### SOURCE DATA
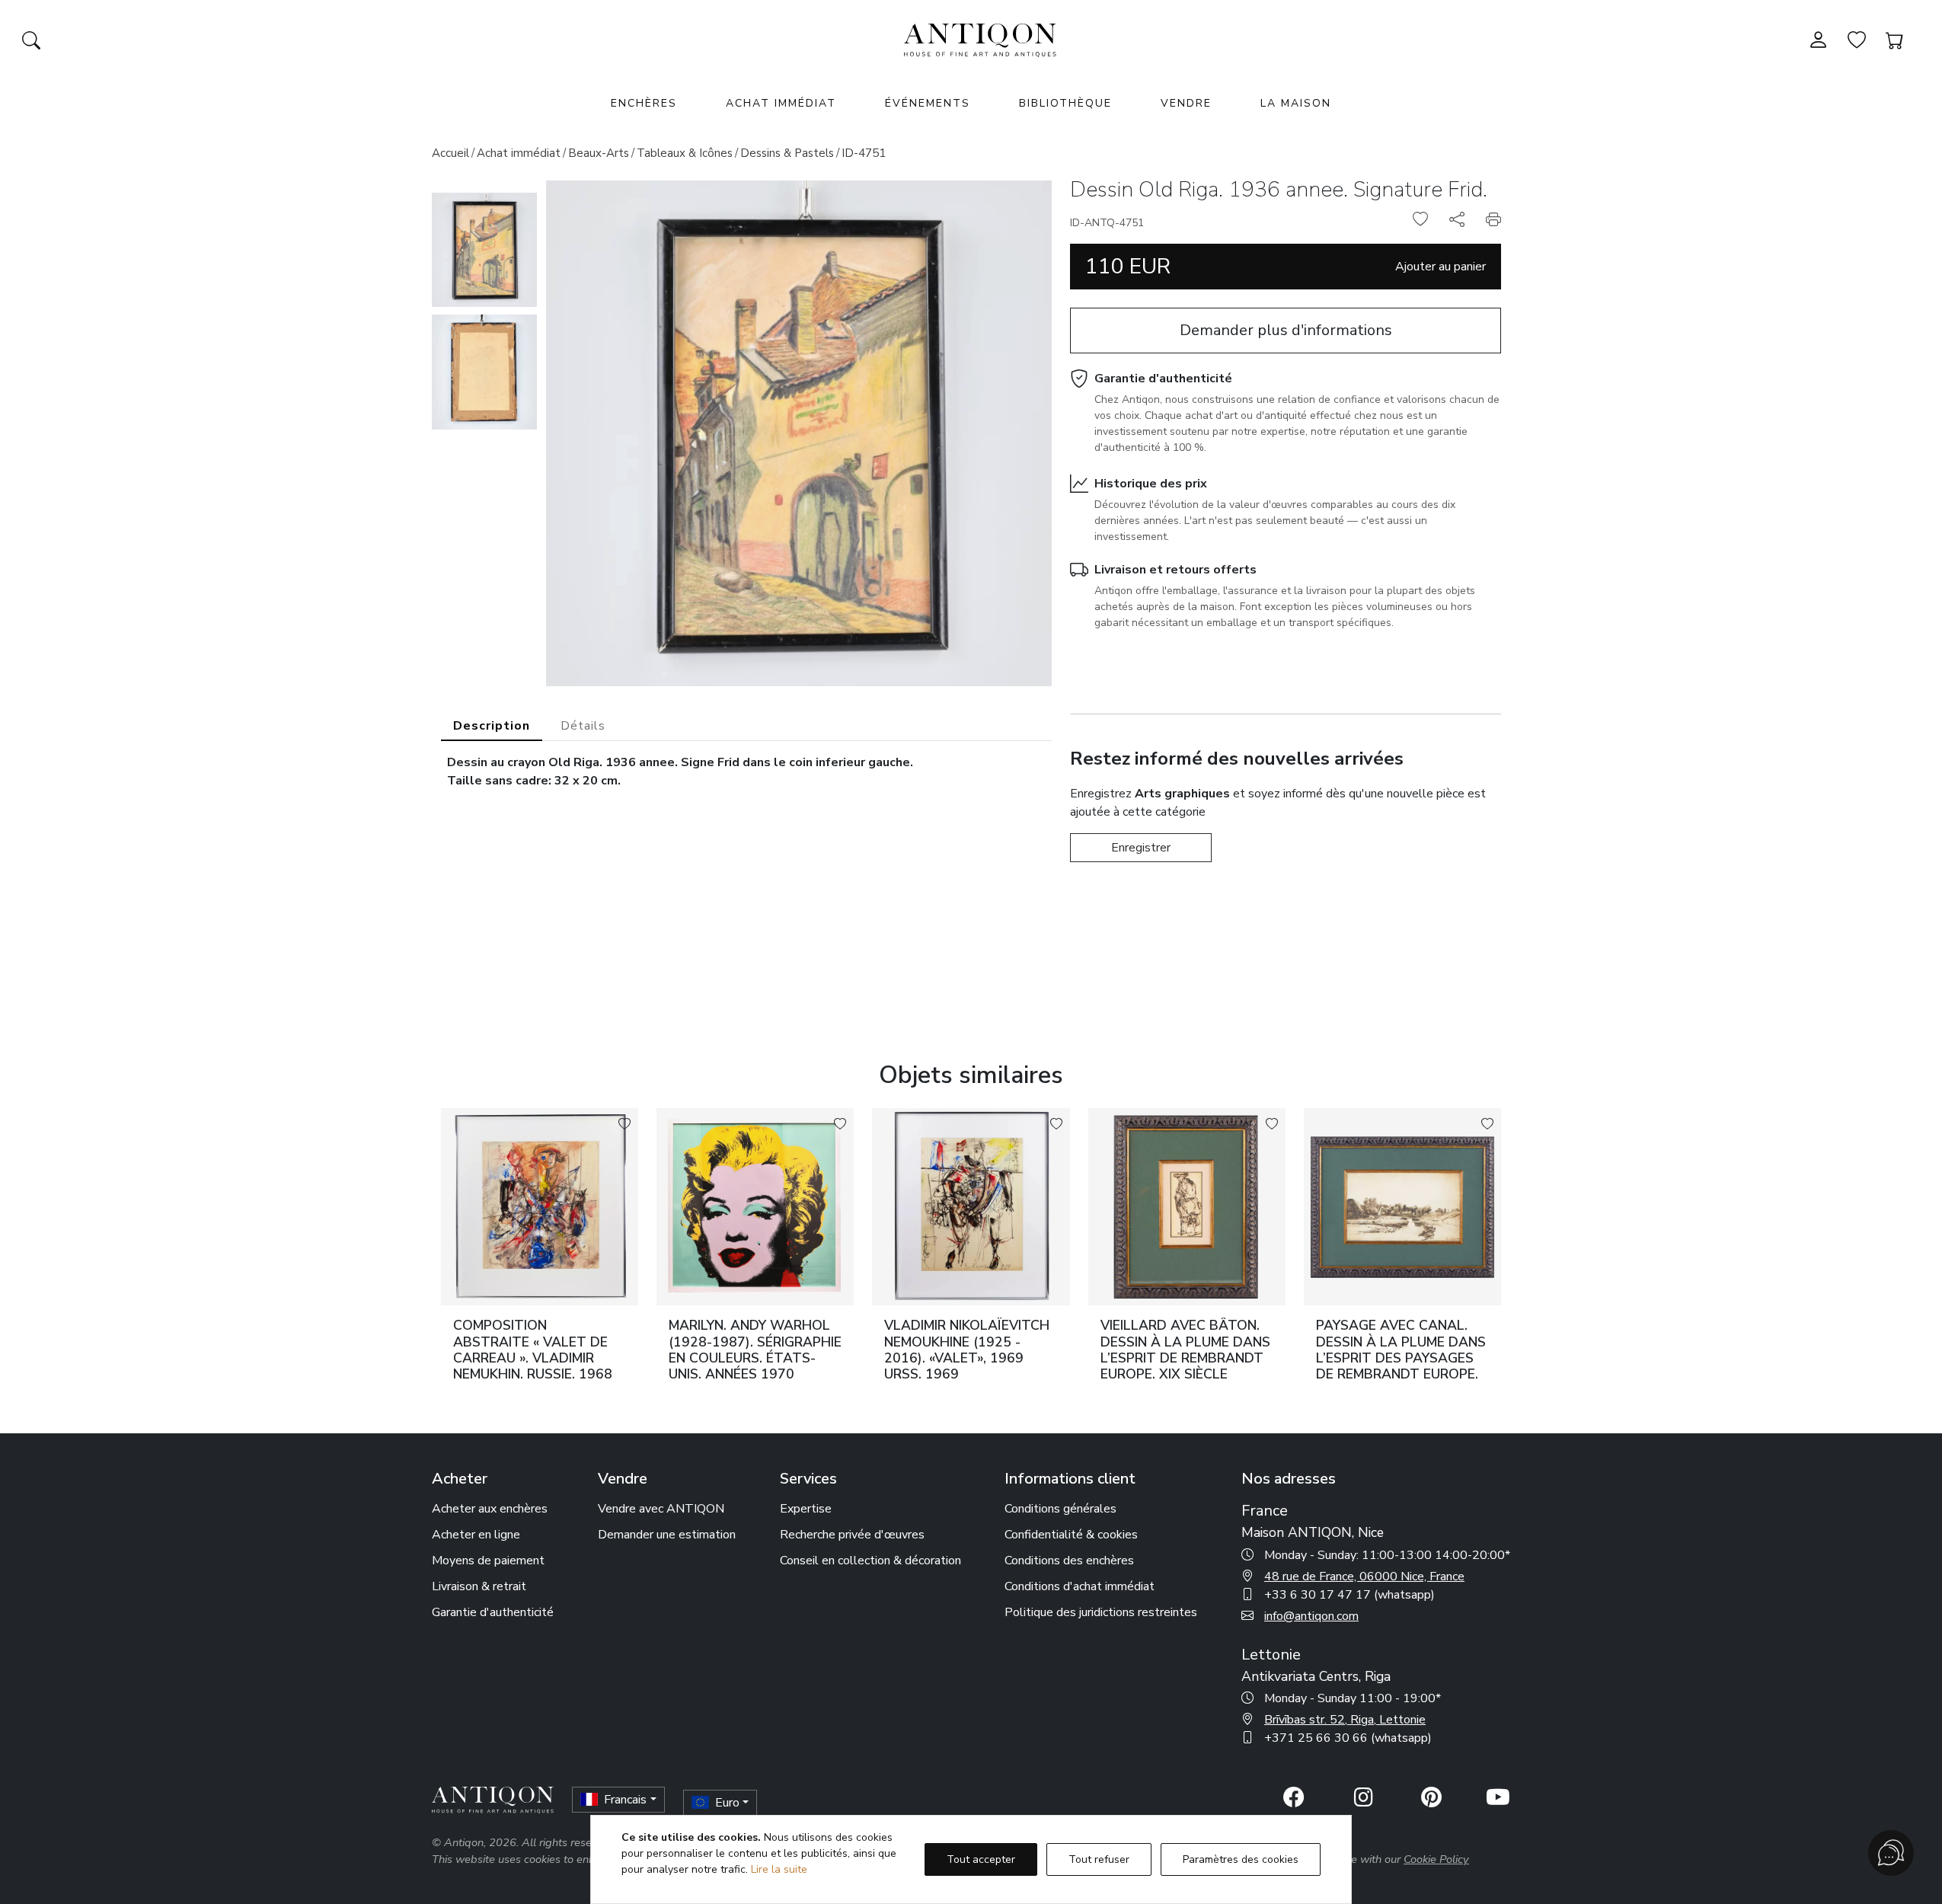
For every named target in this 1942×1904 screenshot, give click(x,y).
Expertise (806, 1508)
==
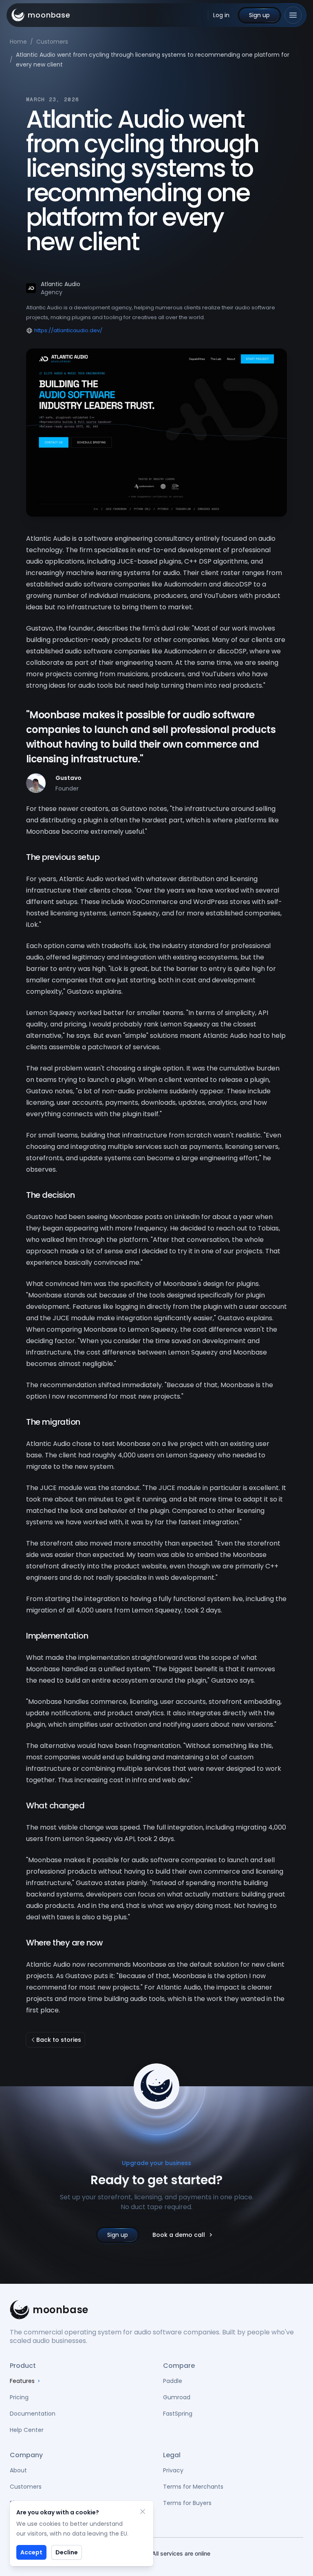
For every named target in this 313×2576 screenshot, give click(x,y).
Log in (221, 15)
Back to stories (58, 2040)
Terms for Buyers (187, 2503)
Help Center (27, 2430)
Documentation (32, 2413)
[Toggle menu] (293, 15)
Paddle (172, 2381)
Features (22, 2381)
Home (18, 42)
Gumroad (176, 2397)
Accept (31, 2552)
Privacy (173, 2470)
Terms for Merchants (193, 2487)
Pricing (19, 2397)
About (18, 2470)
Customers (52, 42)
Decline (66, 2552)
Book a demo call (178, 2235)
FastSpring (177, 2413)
--
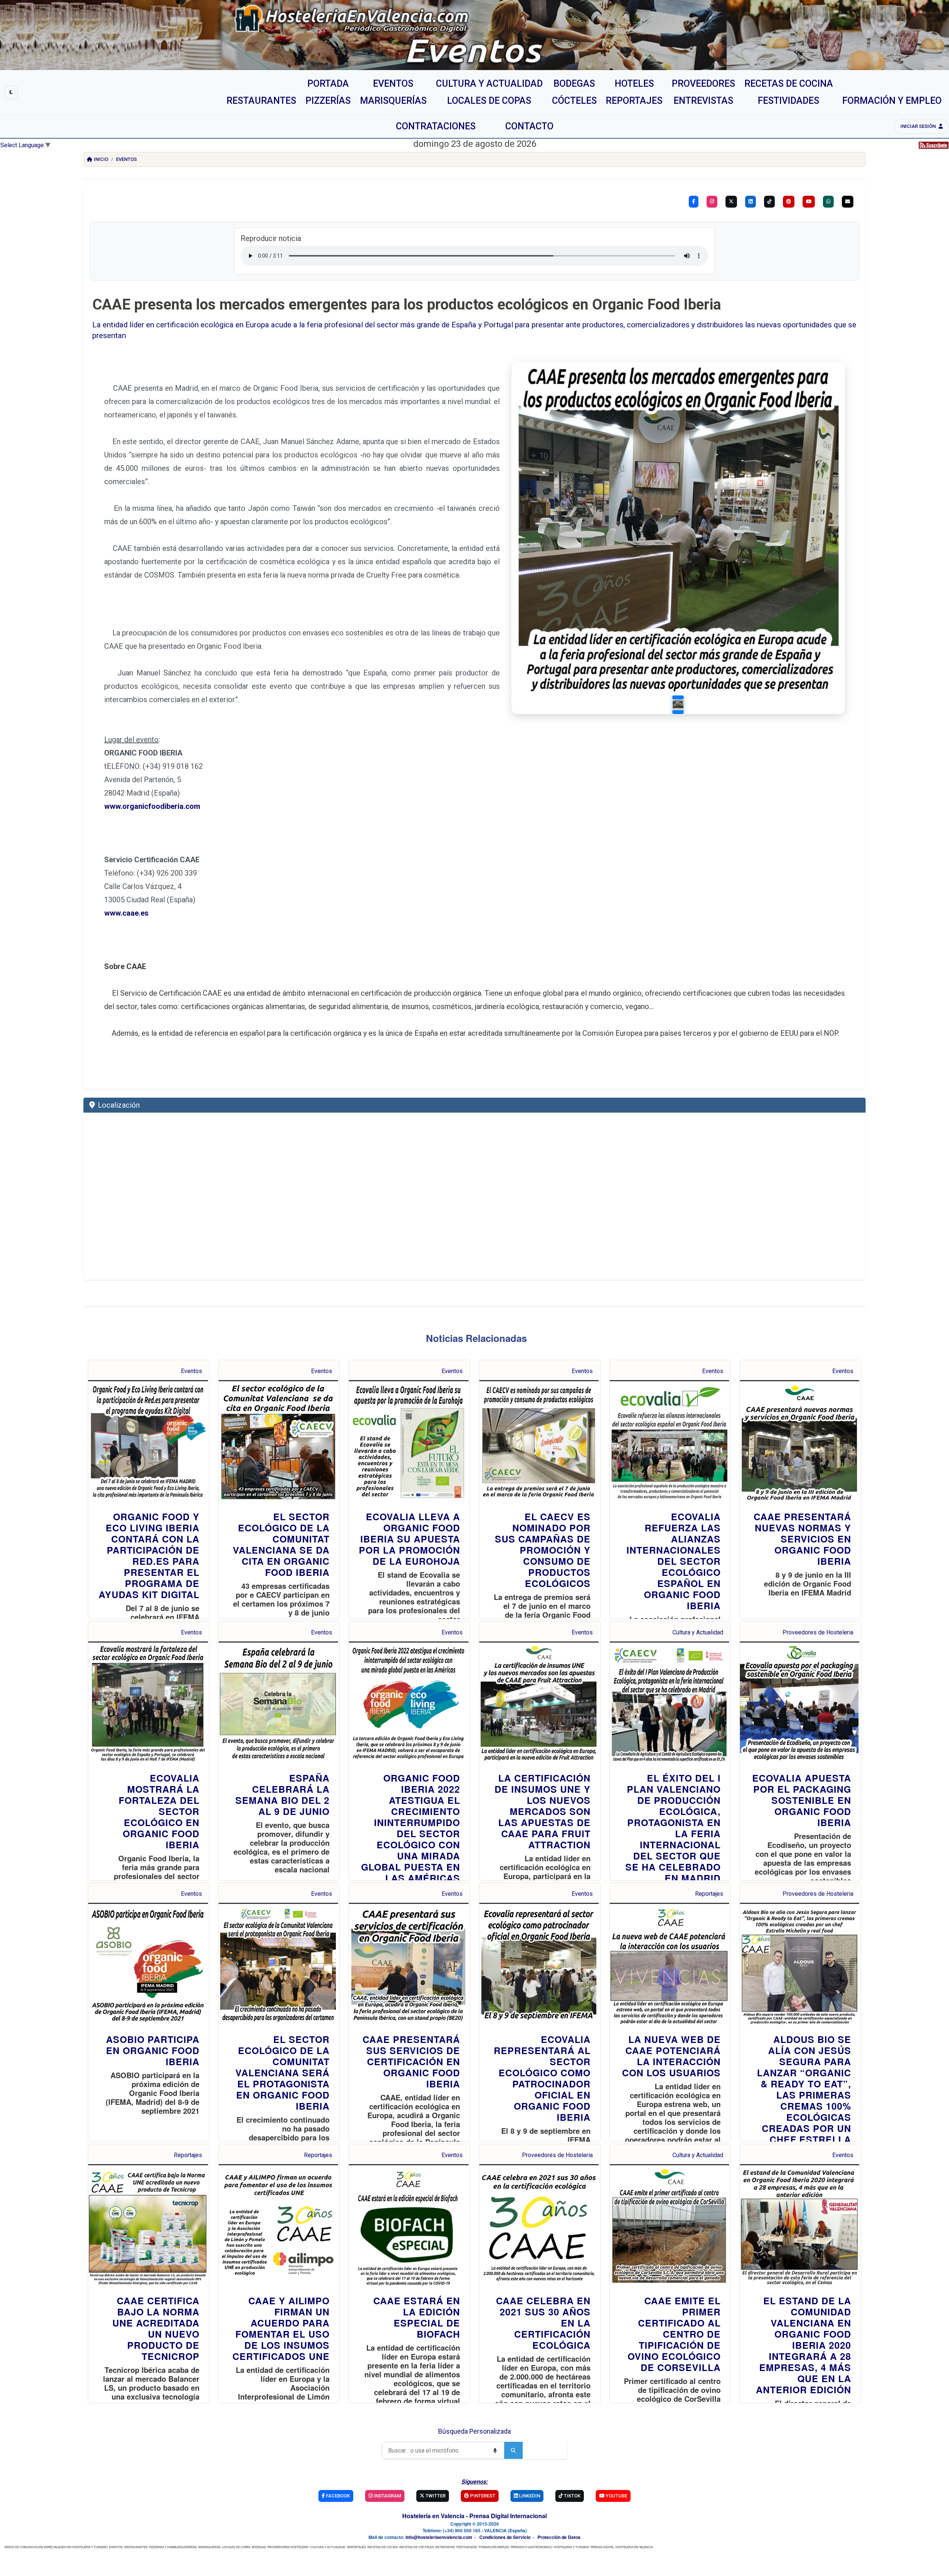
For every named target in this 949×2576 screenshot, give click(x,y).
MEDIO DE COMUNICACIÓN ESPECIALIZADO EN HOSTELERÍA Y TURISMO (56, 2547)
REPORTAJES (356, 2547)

### EXERCISE PROMPT
Check each line of the entries above for the word "Terms". List the ones that have it.

### THE COMPLETED TASK
Terms for Buyers (187, 2503)
Terms for Merchants (193, 2487)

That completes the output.